Input material —
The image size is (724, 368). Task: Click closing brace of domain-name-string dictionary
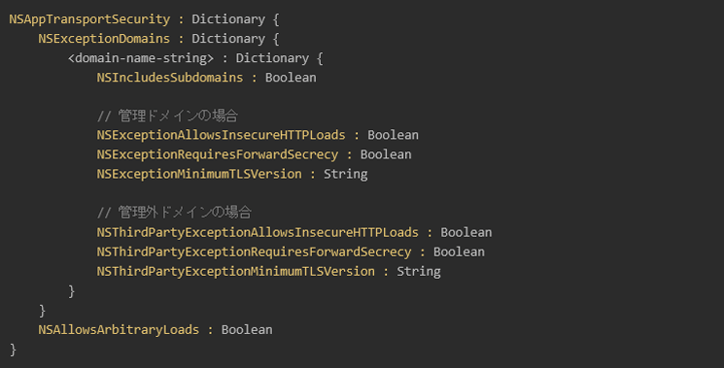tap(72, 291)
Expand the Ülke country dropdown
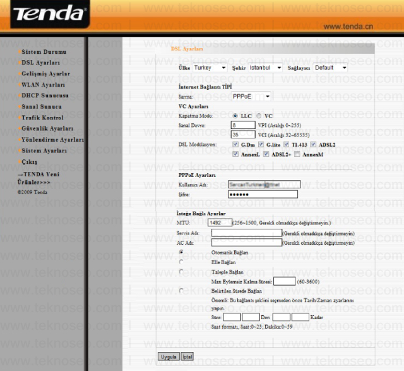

---

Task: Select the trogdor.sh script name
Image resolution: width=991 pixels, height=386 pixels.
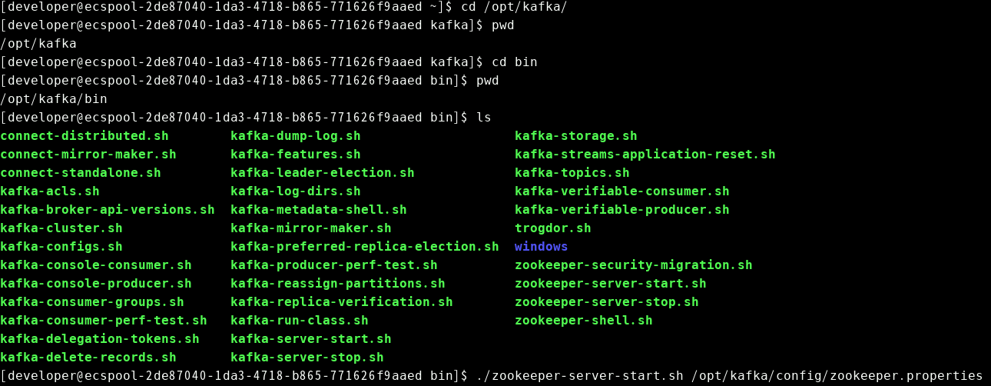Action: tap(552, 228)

Aim of the exercise —
Only the lines above from the one containing "The image size" through the one containing "Expand the Ülke country dropdown" should be returned, verbatim and inclusive, with pictures excluded.

Output of the task —
The image size is (724, 368). Task: Click closing brace of domain-name-string dictionary
tap(72, 291)
Expand the Ülke country dropdown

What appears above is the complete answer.